Wednesday 15 March 2017

Back to the NES

This weekend would've been great - things warmed up outside, the sun came out (and I had to look on Wikipedia to see what the glowing thing in the sky was, it's been so long), the beach bars were having their grand opening for the year 10 minutes walk away...

...and fate rewards me with a heavy cold that felt like the not-at-all fun bits of being drunk and a 3-day hangover combined into one handy package. Fantastic.

So like any normal geek who can count to 1023 on his fingers I grabbed a Lemsip, curled up on the sofa and started investigating Unreal Engine 4 and getting something out of it that didn't make my old backup PC and netbook scream in pain. The requisite hacks I found online required multiple recompilations which took a not insignificant amount of time.
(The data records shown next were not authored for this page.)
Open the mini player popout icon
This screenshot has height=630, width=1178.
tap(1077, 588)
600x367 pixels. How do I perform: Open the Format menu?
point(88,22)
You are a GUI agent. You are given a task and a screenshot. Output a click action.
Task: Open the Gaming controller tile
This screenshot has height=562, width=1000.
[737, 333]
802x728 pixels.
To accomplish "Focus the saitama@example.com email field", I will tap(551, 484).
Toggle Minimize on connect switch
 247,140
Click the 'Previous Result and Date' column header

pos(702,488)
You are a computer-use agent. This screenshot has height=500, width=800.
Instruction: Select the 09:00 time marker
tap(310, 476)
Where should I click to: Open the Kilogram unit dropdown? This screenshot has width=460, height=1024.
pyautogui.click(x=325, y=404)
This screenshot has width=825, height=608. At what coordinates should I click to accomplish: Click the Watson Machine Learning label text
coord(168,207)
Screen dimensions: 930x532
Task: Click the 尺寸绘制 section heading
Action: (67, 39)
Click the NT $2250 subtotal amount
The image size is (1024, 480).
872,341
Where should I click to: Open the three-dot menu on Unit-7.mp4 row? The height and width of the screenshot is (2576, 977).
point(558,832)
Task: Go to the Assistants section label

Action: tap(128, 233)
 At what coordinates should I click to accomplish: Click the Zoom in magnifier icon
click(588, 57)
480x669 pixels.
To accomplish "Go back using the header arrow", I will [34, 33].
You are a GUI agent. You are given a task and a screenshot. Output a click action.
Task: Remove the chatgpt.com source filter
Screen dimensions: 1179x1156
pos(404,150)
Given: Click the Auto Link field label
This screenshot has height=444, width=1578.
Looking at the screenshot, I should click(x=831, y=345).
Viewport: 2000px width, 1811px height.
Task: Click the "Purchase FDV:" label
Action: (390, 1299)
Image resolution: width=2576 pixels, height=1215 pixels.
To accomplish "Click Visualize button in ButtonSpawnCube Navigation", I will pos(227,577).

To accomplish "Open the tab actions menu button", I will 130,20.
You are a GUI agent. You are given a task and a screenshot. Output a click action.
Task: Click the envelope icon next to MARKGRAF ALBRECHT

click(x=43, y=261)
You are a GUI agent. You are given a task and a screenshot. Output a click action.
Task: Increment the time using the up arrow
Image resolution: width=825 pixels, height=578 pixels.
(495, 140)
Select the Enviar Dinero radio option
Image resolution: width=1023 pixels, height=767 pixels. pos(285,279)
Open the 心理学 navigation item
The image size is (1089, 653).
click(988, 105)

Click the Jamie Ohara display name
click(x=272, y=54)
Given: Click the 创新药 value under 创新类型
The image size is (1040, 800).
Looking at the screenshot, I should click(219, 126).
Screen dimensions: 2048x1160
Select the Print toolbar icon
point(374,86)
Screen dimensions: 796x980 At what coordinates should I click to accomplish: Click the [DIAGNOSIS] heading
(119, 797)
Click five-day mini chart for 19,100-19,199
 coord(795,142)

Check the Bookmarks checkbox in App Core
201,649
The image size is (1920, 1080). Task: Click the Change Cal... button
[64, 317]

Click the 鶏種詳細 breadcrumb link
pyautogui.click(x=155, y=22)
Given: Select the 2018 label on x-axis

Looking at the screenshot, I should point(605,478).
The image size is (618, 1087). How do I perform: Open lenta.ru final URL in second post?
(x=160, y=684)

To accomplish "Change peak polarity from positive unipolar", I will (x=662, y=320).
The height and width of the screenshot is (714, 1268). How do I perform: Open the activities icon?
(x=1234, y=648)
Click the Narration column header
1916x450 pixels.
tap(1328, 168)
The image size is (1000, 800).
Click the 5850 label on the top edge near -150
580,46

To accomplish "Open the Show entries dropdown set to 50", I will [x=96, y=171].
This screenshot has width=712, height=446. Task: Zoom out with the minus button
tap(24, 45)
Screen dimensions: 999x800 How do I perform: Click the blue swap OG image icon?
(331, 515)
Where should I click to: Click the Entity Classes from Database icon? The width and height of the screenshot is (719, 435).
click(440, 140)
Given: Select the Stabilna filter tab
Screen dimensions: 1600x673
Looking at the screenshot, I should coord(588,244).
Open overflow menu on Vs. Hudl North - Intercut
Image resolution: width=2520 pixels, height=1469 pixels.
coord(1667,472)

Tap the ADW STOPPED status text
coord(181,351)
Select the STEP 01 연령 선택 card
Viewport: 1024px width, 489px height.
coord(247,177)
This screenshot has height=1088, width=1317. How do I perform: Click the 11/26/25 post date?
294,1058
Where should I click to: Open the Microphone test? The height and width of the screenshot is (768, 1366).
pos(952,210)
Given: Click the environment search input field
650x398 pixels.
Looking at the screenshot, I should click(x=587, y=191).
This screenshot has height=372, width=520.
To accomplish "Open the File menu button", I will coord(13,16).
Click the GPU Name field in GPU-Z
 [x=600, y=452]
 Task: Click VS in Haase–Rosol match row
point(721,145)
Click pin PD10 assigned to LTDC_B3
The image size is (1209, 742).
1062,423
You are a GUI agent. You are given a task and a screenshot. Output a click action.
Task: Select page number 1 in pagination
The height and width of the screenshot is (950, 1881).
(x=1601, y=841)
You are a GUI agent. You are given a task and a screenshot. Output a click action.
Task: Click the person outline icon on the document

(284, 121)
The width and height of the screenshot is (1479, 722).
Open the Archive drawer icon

So in the meantime I turned to WUDSN and the Nintendo NES toolchain. I also remembered discussing ideas way back with someone about an old arcade game where you pushed eggs around to free the birds trapped within whilst avoiding the enemies patrolling the screen. As a test of doing an old style single-screen game (Like the original NES classics, such as balloon flight) I started to implement the basis of something similar on the NES:


What I currently have is a hardcoded test level, which is somewhere close to the final (decompressed) format I want to use, a player sprite composed of 2 16x8 hardware sprites, all the hardware initialization and RAM clearup code and Shiru's Famitone sound player handling the sound. The collision detection is in, although my (deliberate) non-handling of diagonal joypad presses doesn't feel as fluid as I hoped when moving around, so I'm going to go back and redo that.

On the Actual hardware front the initialization, bankswitching (for the 64k cartridge image) and NMI-based Picture Processing Unit (PPU) update code means that the game works properly on hardware. It should also be able to determine if it's running on PAL/NTSC and adjust movement speeds and music pitch accordingly.

All the game logic is in 6502 assembly, however the collision routines and logic all happens in game-space (as opposed to screen coordinates) and only references the machine-agnostic game data with things being transferred across to the hardware as needed so hopefully if this thing gets finished I can port it across to any other 6502-based machines afterwards.

Seeing as I got this far in a lazy day I figure I might as well keep on with it and see how it goes. Hopefully documenting it as I go will motivate me.

Next task - handling the egg pushes. Pushing an egg is easy - it moves until it hits a wall, then bounces back to it's original position with 1 hit of damage taken. The harder part is if it hits another egg, in which case it causes a chain reaction until the last egg in the chain hits the wall and then everything bounces back into place in reverse order. This would be easy enough to do in C, but in 8-bit assembly with 3 registers and a clockspeed of under 2MHz this is going to take a bit of thinking about how to do it for the best.